Brandon Redlinger has spent his career inside account-based marketing — from building ABM strategy at Engagio and Demandbase to running it across a portfolio of companies today as founder of Stack and Scale. In this conversation, he cuts through the noise on what ABM actually is, when it's the right strategy for your business, and the framework he uses to bring real structure and accountability to how resources get deployed against target accounts.

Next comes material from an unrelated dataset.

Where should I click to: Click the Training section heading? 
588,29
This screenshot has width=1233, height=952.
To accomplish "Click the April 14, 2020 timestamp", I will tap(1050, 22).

If you're thinking about launching an ABM program or trying to understand why your current one isn't producing, this episode gets into the details most conversations skip.
About Brandon Redlinger:
Brandon Redlinger is a fractional CMO and the founder of Stack and Scale, where he leads marketing strategy across companies ranging from seed stage to $200M in revenue. He spent years inside some of the most influential ABM platforms in B2B — including Engagio, Demandbase, Chili Piper, and revenue.io — and now applies that experience across a wide range of go-to-market environments.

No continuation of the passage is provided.